Among the lines of the records below, copy those that hold the word "agent".

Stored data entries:
··········

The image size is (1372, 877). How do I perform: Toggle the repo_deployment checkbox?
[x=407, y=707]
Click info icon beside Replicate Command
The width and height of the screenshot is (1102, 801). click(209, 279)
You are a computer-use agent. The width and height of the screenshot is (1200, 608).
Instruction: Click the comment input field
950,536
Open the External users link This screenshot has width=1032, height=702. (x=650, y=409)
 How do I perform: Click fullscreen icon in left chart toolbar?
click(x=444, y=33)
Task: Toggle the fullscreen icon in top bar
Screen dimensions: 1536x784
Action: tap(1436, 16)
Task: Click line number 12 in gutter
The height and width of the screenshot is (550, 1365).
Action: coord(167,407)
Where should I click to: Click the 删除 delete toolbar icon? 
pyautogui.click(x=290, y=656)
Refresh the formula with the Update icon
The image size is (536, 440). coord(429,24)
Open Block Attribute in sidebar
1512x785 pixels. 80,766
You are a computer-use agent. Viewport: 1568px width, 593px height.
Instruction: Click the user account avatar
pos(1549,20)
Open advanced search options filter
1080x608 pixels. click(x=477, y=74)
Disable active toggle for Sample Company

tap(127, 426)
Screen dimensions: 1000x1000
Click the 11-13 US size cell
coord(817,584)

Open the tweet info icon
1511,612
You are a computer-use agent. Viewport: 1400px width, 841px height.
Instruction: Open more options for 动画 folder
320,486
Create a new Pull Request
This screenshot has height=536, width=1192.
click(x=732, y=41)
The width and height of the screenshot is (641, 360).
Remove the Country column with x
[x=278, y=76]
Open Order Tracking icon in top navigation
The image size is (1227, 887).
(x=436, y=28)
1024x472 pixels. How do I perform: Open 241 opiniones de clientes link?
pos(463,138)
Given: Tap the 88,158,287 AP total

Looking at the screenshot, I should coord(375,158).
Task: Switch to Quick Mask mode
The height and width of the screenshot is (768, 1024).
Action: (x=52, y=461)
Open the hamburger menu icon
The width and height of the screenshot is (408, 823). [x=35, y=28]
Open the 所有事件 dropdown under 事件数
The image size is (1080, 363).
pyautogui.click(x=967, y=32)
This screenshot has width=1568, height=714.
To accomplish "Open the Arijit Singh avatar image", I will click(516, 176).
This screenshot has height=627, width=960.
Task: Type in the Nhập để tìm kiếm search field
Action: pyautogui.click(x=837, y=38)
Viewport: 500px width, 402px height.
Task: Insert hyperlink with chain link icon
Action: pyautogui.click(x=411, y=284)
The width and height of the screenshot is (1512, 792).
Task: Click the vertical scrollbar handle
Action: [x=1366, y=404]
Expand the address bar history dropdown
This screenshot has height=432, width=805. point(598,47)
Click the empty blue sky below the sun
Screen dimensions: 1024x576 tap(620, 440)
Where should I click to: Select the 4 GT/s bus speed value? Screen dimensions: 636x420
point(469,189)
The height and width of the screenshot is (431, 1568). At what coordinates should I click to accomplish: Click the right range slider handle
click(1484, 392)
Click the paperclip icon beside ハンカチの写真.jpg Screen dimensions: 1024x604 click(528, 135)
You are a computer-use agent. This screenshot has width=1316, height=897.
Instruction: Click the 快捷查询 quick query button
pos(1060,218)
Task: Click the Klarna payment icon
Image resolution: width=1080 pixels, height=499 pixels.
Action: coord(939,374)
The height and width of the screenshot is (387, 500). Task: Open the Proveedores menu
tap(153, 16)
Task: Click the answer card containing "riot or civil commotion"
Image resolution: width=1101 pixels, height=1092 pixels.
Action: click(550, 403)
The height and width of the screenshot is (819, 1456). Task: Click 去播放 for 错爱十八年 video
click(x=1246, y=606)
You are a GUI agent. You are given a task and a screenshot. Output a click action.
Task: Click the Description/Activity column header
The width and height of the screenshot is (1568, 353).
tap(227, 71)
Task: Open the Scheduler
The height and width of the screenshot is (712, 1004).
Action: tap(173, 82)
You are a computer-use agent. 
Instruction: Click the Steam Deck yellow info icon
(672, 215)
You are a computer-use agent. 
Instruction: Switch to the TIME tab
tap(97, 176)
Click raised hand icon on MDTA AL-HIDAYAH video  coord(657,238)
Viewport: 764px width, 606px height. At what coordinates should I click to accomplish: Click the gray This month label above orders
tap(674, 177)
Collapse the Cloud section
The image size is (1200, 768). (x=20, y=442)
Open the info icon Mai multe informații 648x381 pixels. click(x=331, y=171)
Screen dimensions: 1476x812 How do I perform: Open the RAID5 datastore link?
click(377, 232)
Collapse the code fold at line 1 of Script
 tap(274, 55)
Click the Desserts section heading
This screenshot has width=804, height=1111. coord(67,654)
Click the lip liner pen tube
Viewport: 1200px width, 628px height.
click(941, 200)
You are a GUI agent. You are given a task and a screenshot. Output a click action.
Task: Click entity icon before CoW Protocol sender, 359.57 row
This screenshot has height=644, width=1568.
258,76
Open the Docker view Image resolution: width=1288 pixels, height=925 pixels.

··········

Task solution:
You are a computer-use agent. The width and height of the screenshot is (1200, 608).
You are a computer-use agent. Viewport: 1568px width, 593px height.
You are a computer-use agent. Viewport: 1400px width, 841px height.
You are a computer-use agent. This screenshot has width=1316, height=897.
You are a GUI agent. You are given a task and a screenshot. Output a click action.
You are a computer-use agent. 
You are a computer-use agent. 
You are a GUI agent. You are given a task and a screenshot. Output a click action.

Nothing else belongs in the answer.